Veteran farmer activist Terrance Gamini, who leads the Rajanganaya United Farmers’ Association in Anuradhapura, in the North Central Province, travelled eight hours by road to participate in the protest. “We see how farmers from different parts of India travel all the way to Delhi to extend their support. This is nothing,” he said. The Indian farmers’ struggle figured in several speeches at the event, as a source of “inspiration”.

The Hambantota farmers’ call for a dedicated elephant corridor has found resonance across the country, Mr. Gamini said, as farmers routinely faced the problem of elephants destroying their crops.

The pandemic year worsened their situation, as they were unable to sell their produce amid restrictions. “We had the produce but couldn’t sell it because distribution was halted. The government, without addressing that problem, was giving us food packs. It was a joke,” he said.

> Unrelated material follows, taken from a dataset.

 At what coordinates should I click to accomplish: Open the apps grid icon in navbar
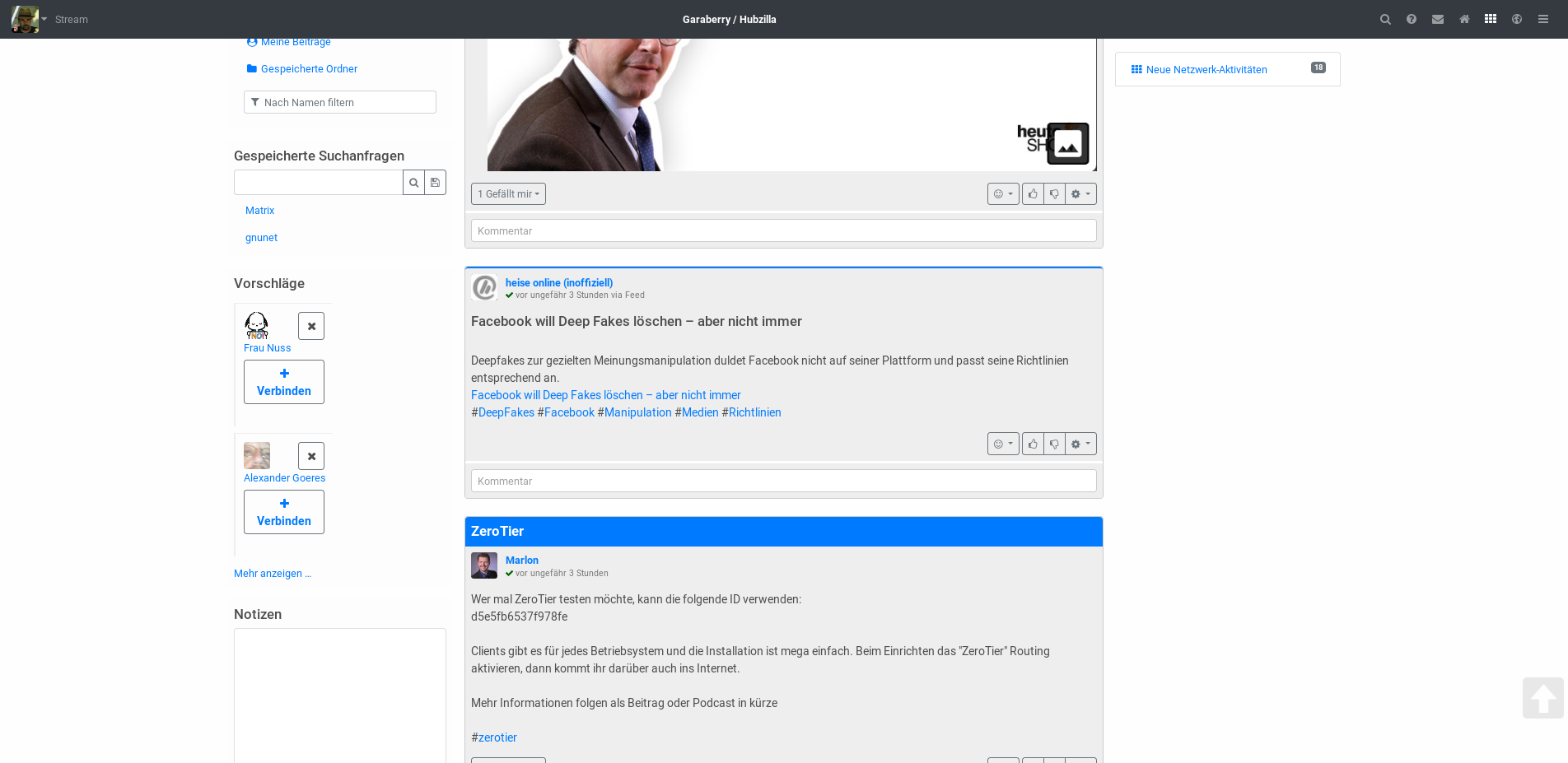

His take was a striking contrast to President Rajapaksa’s Independence Day speech in capital Colombo the same day. “It is our aim to further develop and strengthen the domestic agriculture sector so that it becomes a significant foreign exchange earner”, said the President, vowing to support farmers.

Mr. Gamini, did not find reason to cheer. “Focusing on agriculture does not mean focussing on farmers. They mean agribusiness. That is what they want to develop. The plight of farmers does not really matter to them.”